Allardyce rejects criticism of Bolton's tactics

Many regard Allardyce as the forefather of negative football in the modern British game, playing a system to simply survive rather than entertain. Allardyce, though, is refusing to take the blame. "Why is it all my fault?" he asked.

"That's great isn't it. People love blaming me don't they? Well, that shows a lack of intelligence, or they don't even come here and watch us, or they are jealous, which is probably the big one.

"We will deal with what we have to deal with, and if you want to have a look at my record, it stands up for itself. I make no apologies about how we go about our job because we are a very attractive football team, no matter what anybody else says, and we are winning more matches than ever.

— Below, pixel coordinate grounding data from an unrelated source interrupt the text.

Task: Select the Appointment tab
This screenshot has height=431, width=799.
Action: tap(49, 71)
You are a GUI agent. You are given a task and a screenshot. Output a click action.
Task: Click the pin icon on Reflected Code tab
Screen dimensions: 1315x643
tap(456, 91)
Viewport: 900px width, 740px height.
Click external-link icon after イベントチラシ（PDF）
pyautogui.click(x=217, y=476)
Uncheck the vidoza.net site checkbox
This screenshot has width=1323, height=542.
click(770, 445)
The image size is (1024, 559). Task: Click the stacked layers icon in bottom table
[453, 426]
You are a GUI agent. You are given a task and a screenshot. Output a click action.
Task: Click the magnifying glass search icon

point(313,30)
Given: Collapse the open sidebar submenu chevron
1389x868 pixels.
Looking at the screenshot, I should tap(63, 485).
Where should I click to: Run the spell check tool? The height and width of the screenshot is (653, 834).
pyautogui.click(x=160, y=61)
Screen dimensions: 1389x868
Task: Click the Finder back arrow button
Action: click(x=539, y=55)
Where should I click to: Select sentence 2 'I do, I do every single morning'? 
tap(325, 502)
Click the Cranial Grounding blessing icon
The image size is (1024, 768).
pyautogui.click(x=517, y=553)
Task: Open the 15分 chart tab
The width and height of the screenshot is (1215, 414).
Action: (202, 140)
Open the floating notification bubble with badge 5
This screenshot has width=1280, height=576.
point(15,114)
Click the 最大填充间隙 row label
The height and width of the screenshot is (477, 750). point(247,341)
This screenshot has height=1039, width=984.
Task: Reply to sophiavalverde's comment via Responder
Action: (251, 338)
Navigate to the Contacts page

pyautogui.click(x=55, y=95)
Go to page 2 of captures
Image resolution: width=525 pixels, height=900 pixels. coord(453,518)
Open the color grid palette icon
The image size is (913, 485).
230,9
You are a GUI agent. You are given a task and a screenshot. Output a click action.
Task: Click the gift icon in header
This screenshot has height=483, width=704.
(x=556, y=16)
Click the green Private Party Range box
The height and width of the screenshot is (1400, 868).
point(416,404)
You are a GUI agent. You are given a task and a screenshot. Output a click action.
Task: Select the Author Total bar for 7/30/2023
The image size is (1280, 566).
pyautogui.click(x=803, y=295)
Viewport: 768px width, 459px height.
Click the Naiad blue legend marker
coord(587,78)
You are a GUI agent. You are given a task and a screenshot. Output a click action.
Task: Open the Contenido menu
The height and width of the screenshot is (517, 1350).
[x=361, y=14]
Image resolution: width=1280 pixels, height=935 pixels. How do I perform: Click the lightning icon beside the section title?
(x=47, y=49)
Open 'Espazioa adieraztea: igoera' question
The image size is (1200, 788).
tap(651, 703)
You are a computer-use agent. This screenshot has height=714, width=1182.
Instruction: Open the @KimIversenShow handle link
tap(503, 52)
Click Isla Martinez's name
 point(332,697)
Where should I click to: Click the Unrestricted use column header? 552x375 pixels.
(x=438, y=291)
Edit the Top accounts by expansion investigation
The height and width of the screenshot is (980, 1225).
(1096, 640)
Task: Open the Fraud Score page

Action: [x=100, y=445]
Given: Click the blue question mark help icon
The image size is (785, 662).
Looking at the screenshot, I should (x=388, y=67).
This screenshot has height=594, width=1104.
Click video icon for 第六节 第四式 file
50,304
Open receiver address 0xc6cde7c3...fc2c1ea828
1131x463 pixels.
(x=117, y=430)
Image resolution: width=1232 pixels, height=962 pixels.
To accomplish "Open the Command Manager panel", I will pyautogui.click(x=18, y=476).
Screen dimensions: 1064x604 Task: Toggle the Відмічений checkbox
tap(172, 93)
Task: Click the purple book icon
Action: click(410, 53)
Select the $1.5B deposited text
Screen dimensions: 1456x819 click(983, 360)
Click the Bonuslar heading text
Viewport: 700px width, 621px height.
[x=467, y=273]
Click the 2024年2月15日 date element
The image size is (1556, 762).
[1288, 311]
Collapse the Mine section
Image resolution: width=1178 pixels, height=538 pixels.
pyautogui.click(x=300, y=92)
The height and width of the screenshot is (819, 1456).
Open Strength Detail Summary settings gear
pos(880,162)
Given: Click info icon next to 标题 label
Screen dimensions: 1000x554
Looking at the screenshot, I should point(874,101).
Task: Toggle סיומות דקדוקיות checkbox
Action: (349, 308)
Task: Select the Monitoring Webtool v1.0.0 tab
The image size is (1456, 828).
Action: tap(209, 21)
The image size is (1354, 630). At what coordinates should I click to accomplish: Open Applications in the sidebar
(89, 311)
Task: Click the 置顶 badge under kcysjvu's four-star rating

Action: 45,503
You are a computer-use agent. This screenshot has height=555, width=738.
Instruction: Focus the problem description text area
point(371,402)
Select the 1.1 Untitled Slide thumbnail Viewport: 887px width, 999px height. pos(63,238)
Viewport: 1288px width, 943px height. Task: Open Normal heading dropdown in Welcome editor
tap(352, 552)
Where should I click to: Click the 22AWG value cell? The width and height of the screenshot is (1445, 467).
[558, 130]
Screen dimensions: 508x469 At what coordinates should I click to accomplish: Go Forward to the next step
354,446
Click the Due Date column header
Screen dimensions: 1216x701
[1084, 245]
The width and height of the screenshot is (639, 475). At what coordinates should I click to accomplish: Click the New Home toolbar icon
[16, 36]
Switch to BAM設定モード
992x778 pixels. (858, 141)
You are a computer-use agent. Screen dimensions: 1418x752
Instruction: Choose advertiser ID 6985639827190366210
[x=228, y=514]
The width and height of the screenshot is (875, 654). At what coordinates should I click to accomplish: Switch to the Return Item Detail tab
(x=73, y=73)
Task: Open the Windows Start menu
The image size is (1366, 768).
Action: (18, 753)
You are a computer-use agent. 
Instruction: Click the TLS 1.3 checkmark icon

"We also get the best out of our players week in and week out, we spend less money than anybody else and yet we are in the top half of the table and playing in Europe, so I don't see how you can blame me."

Instead, Allardyce offered his own theories. When asked whether the Premiership had become more boring, he replied: "It's too early to tell yet because we are only six games in.

"I think everybody has become frightened about Chelsea because they haven't conceded a goal, and they are saying it's negative.

"But at the end of the day, I saw Arsène Wenger play one up front in the FA Cup final in May and wait for penalties, and all they say about him is that he plays open, attractive football.

Allardyce, though, always felt the supporters would start to turn away due to the volume of live televised matches currently available.

"There's a huge amount of games being played, and people can't afford to go to more than one game every week, or even a game a month," Allardyce said.

"There's now the opportunity to keep a few quid in your pocket on a Sunday, drink a few pints with your mates at the pub, watch your favourite team on the telly and then stagger home, have your dinner and go to sleep.

"There is too much live football on television, day in and day out, week in and week out, so we might have over-exposed it to the public who are getting slightly fed up now."